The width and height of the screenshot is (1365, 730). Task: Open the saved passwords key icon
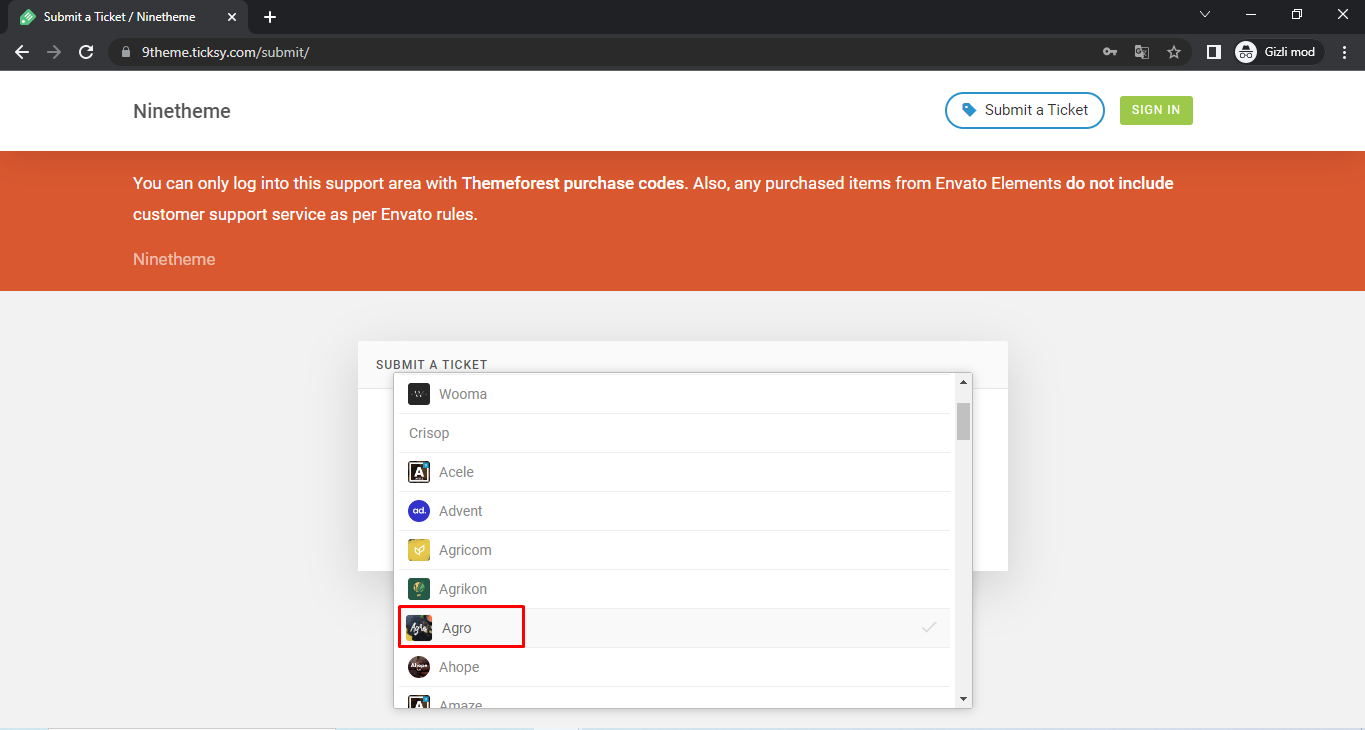click(1110, 52)
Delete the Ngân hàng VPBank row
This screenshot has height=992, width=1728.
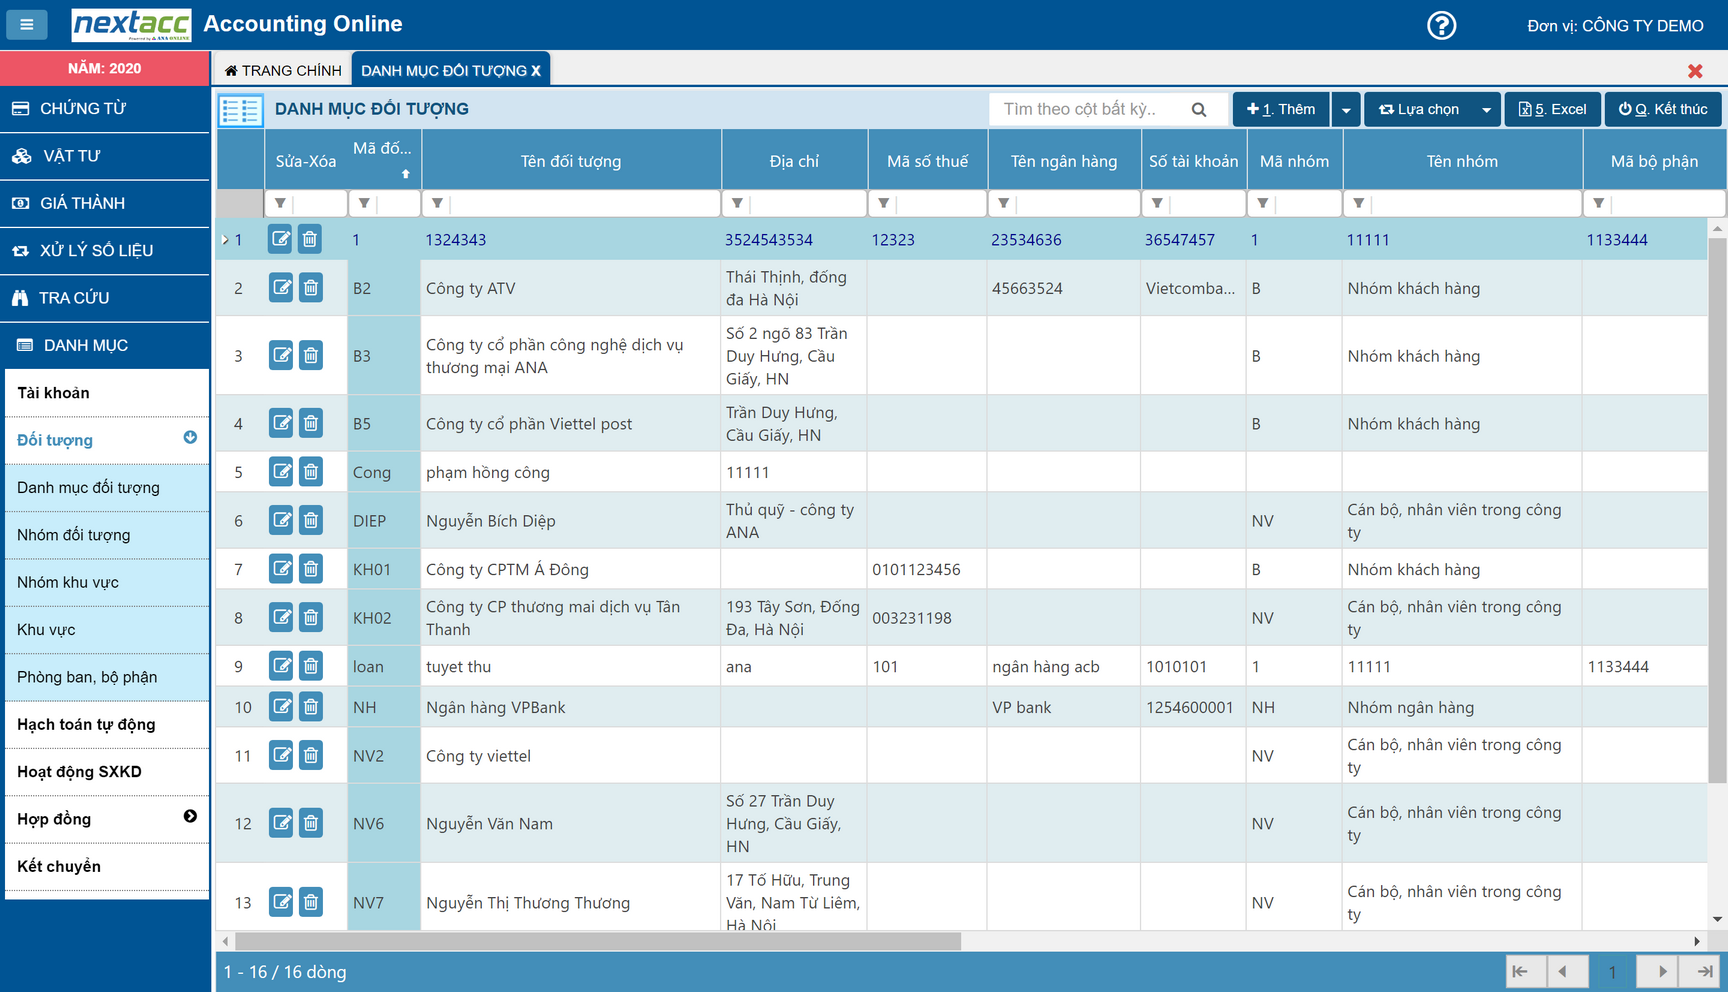pos(311,707)
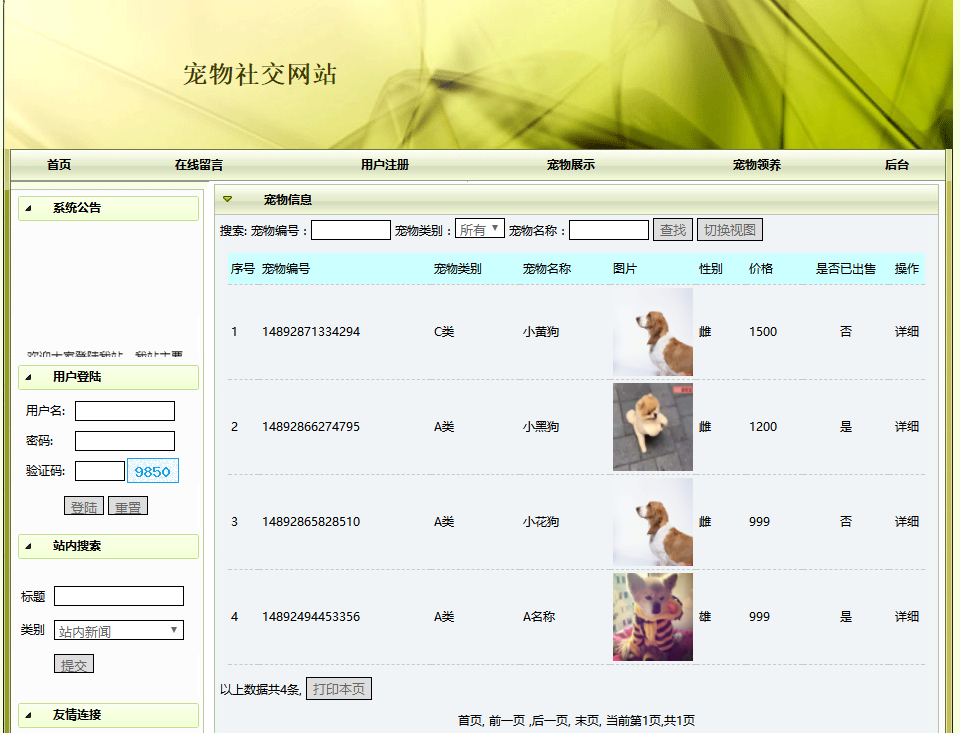Open the 用户注册 navigation item
960x733 pixels.
(x=384, y=165)
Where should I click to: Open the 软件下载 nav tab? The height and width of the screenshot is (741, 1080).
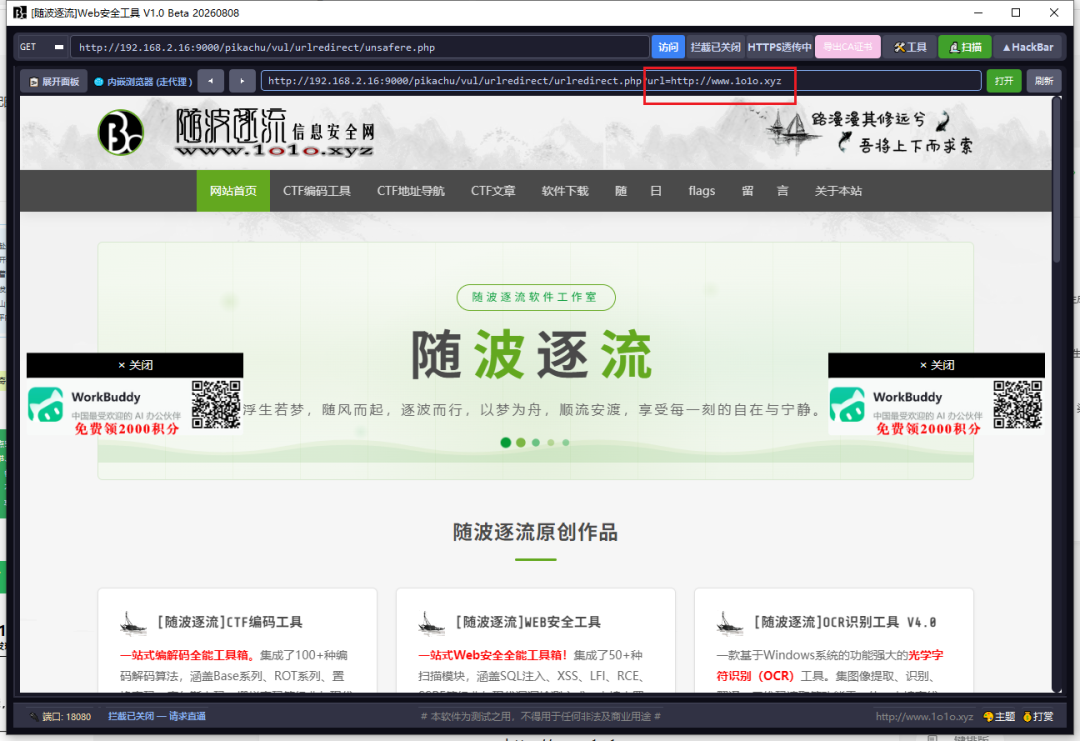(x=565, y=191)
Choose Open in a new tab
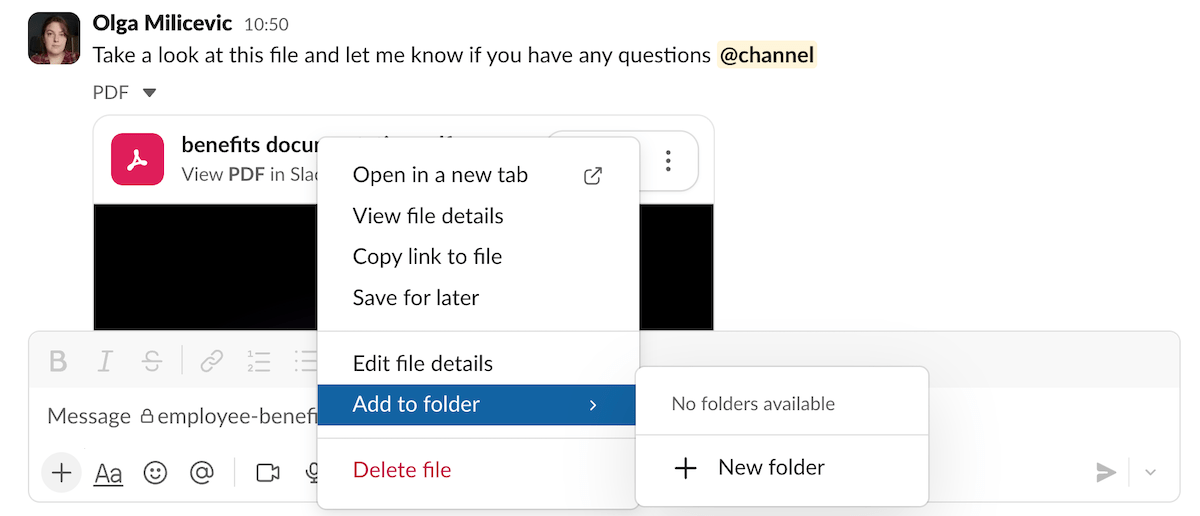This screenshot has width=1200, height=516. coord(440,175)
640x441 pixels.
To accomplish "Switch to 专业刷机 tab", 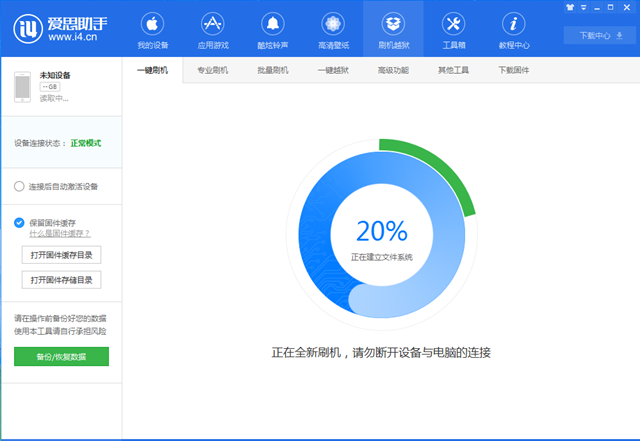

• [Problem]
Only the pictures are to be left out; repeat all other material exactly.

• [Answer box]
The width and height of the screenshot is (1365, 730). Task: Open the saved passwords key icon
click(1110, 52)
Delete the Ngân hàng VPBank row
This screenshot has height=992, width=1728.
pos(311,707)
Open the 用户注册 navigation item
960x733 pixels.
(x=384, y=165)
Where should I click to: Open the 软件下载 nav tab? The height and width of the screenshot is (741, 1080).
(x=565, y=191)
Choose Open in a new tab
This screenshot has width=1200, height=516. coord(440,175)
640x441 pixels.
To accomplish "Switch to 专业刷机 tab", 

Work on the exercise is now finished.